[The data]:
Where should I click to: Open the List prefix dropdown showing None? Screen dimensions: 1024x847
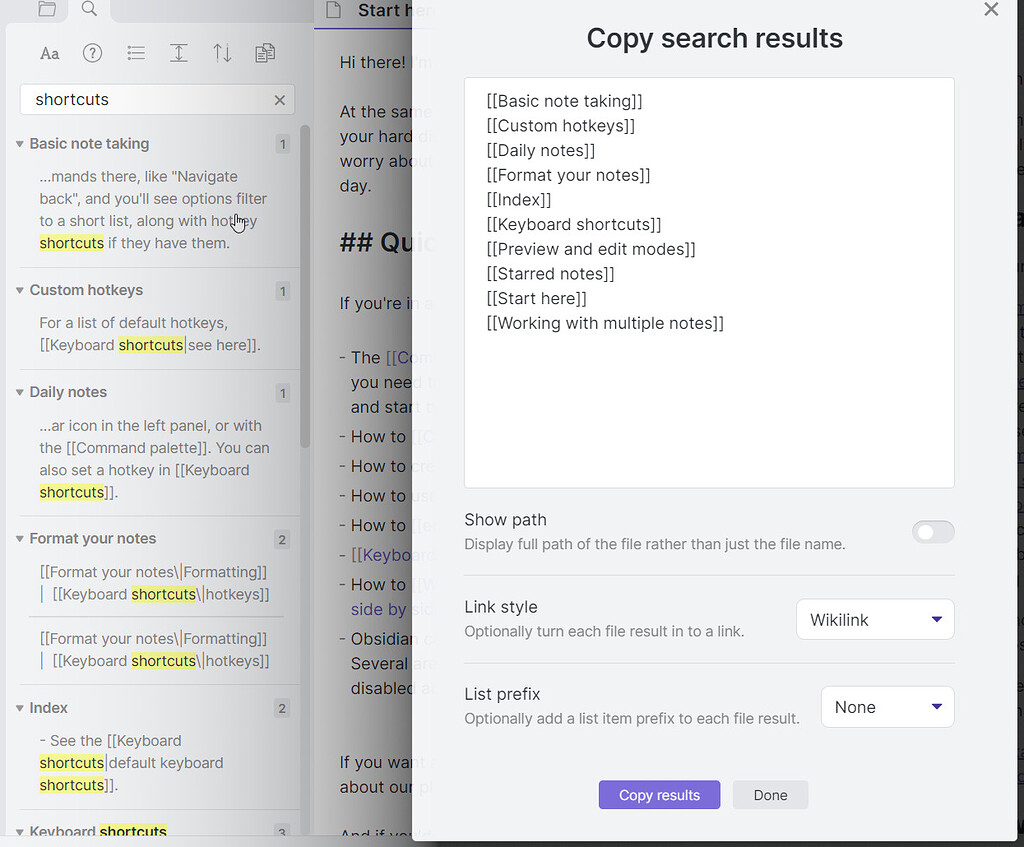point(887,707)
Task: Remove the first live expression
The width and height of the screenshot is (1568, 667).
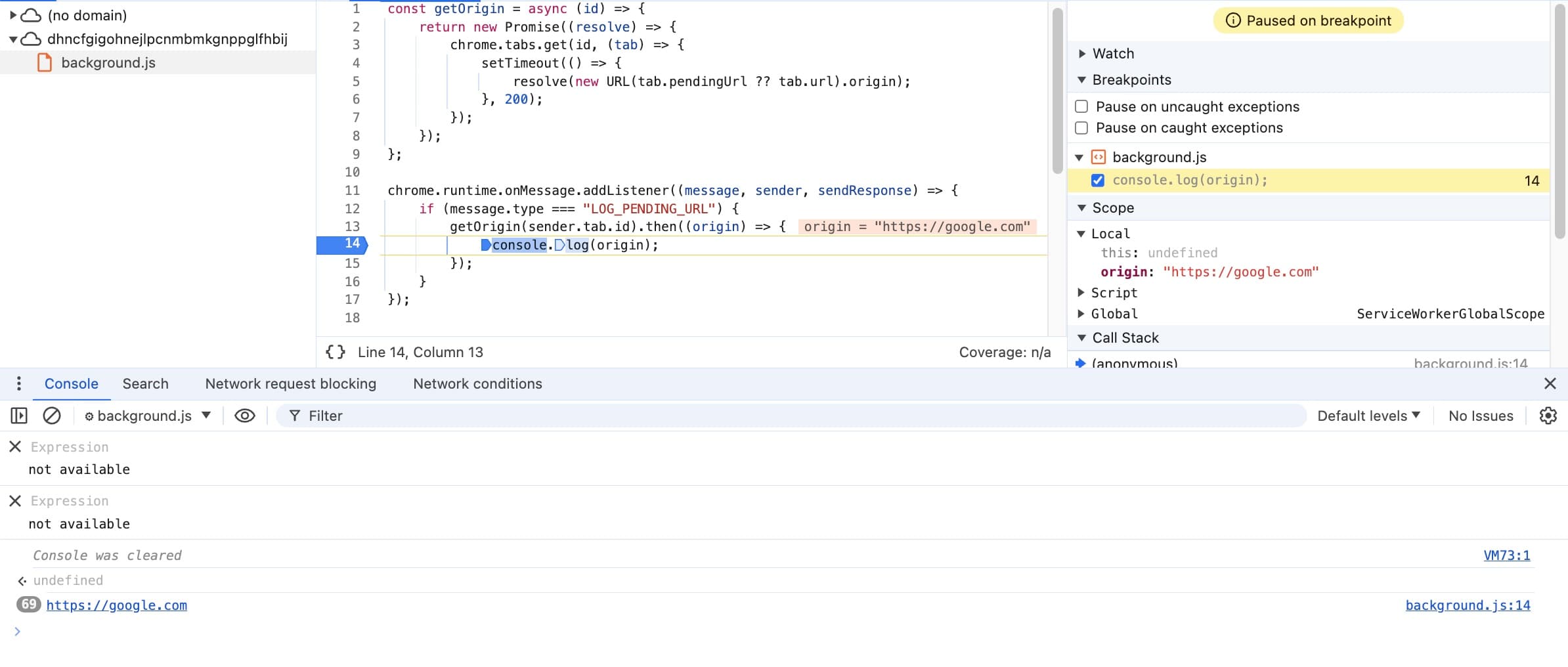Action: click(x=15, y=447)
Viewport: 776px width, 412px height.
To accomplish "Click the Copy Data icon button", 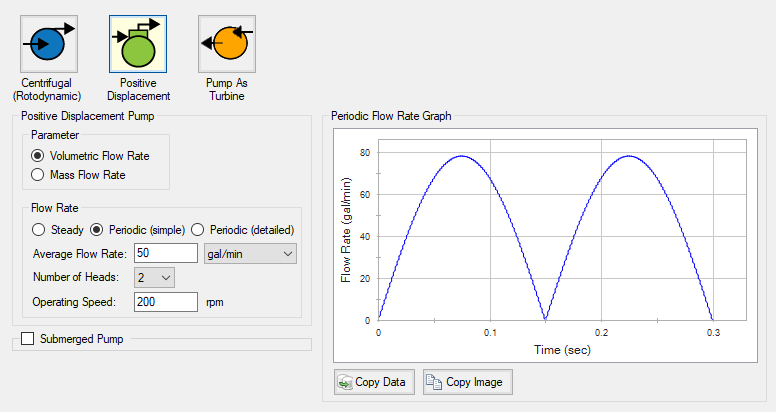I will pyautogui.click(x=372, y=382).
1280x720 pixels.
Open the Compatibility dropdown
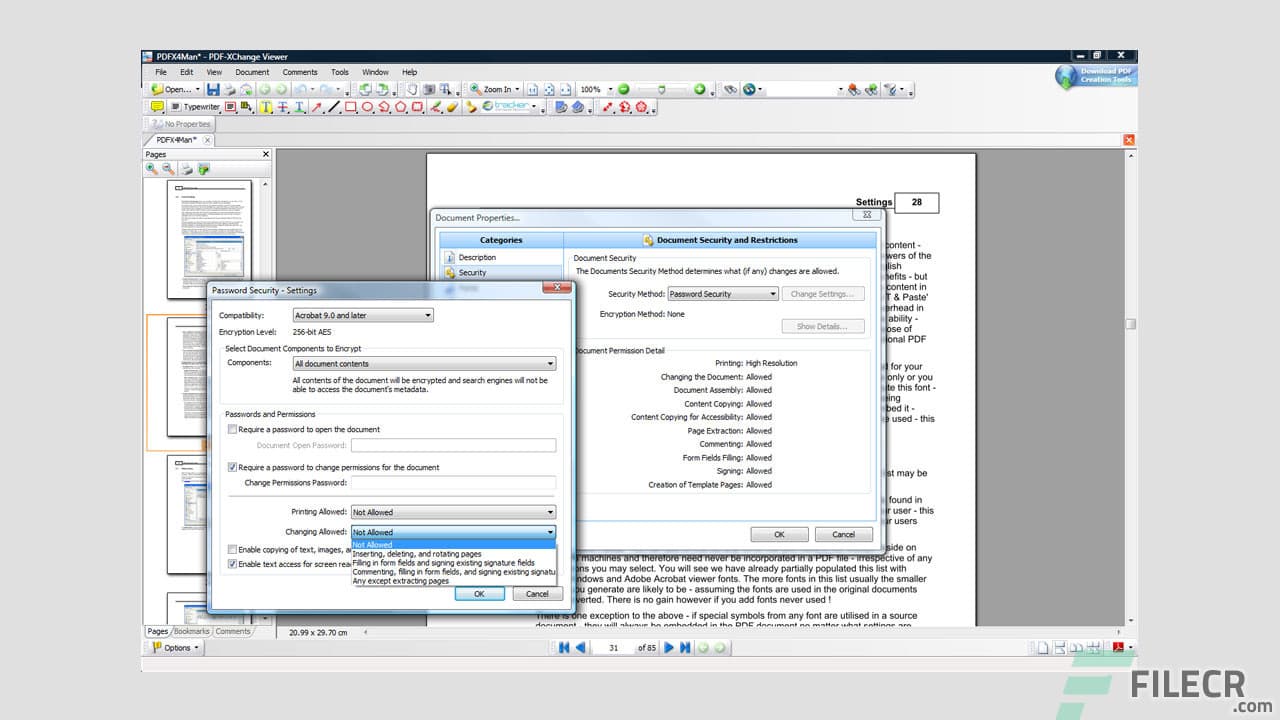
...
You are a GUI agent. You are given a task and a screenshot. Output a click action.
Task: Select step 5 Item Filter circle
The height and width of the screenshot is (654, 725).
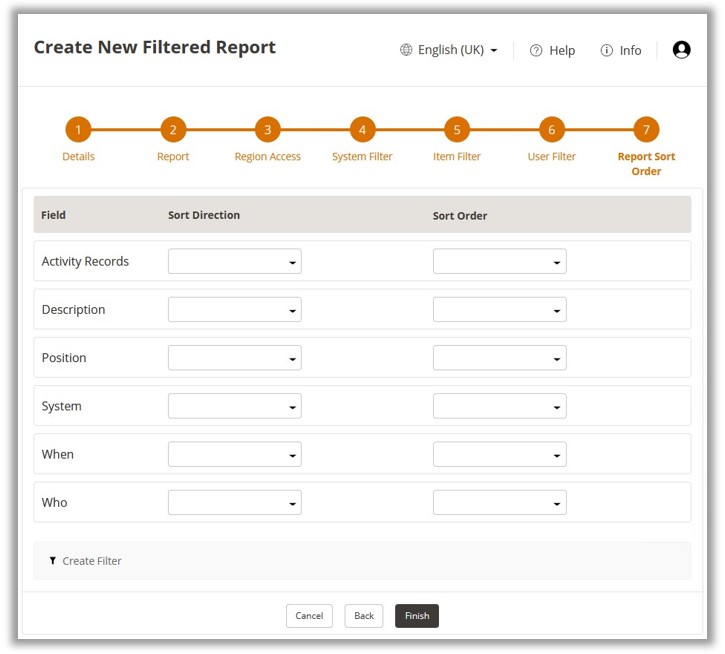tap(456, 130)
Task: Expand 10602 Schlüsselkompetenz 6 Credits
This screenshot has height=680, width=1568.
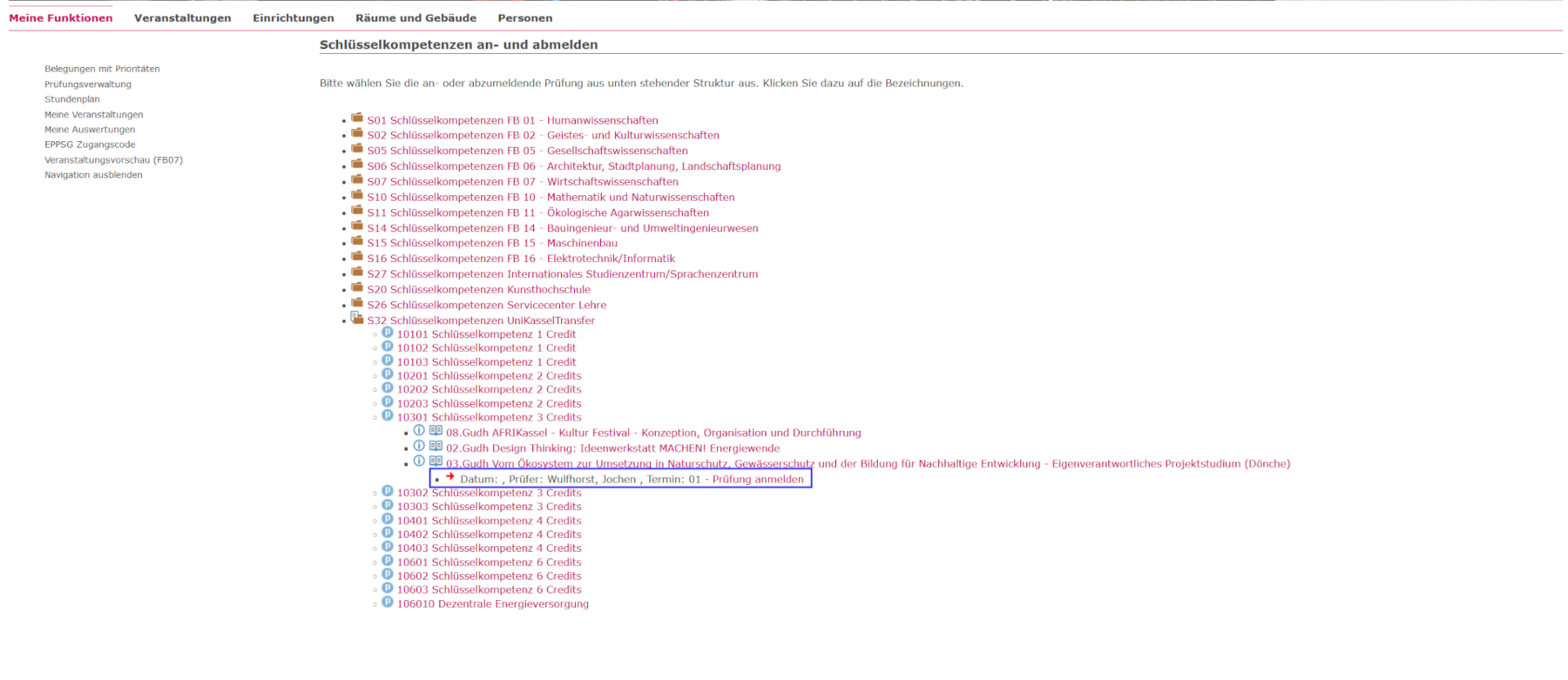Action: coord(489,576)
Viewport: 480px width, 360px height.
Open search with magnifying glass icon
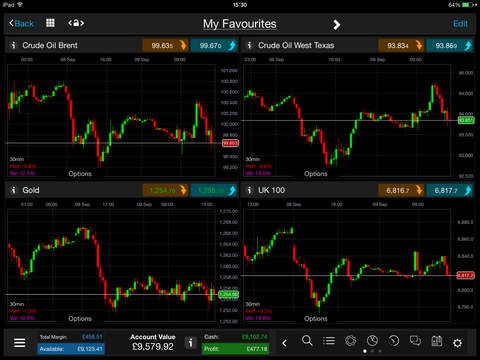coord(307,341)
---
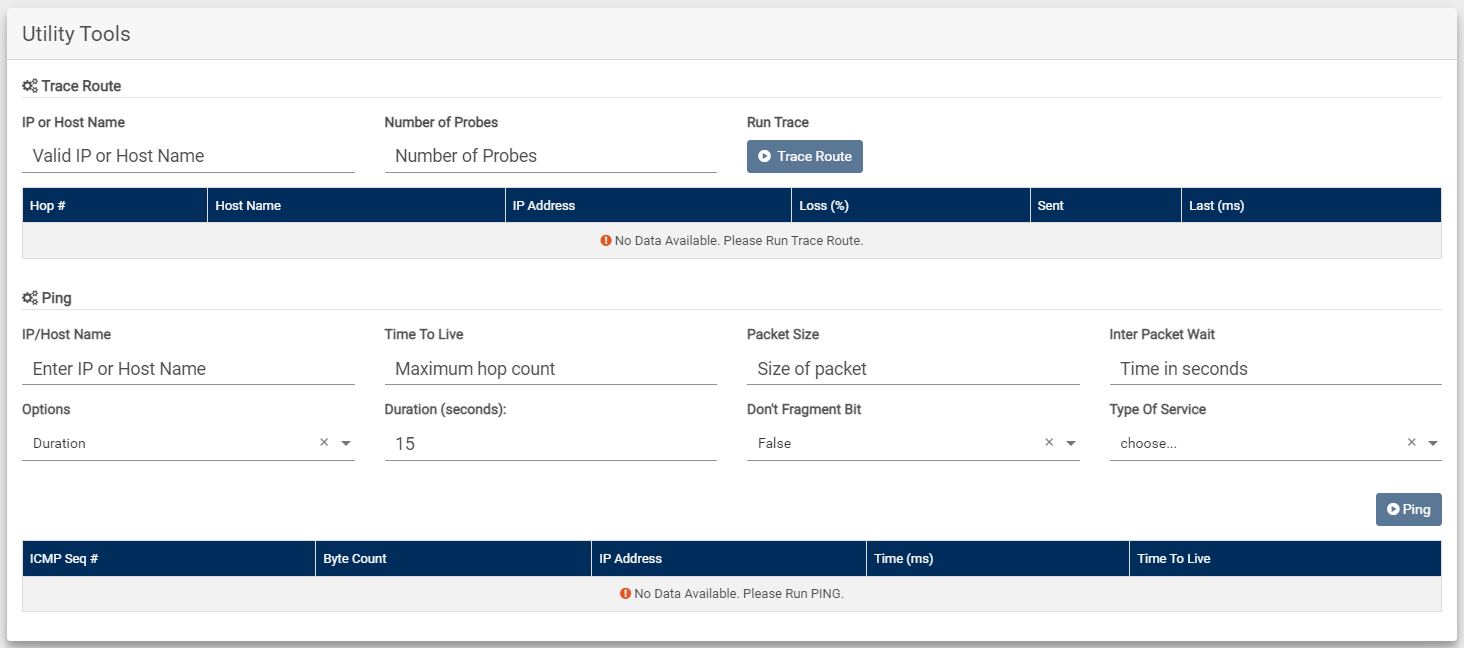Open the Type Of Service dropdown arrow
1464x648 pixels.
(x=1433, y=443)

[Assigned task]:
Write only the number of lines in the listing that include "Viewport".

[Answer to this problem]:
2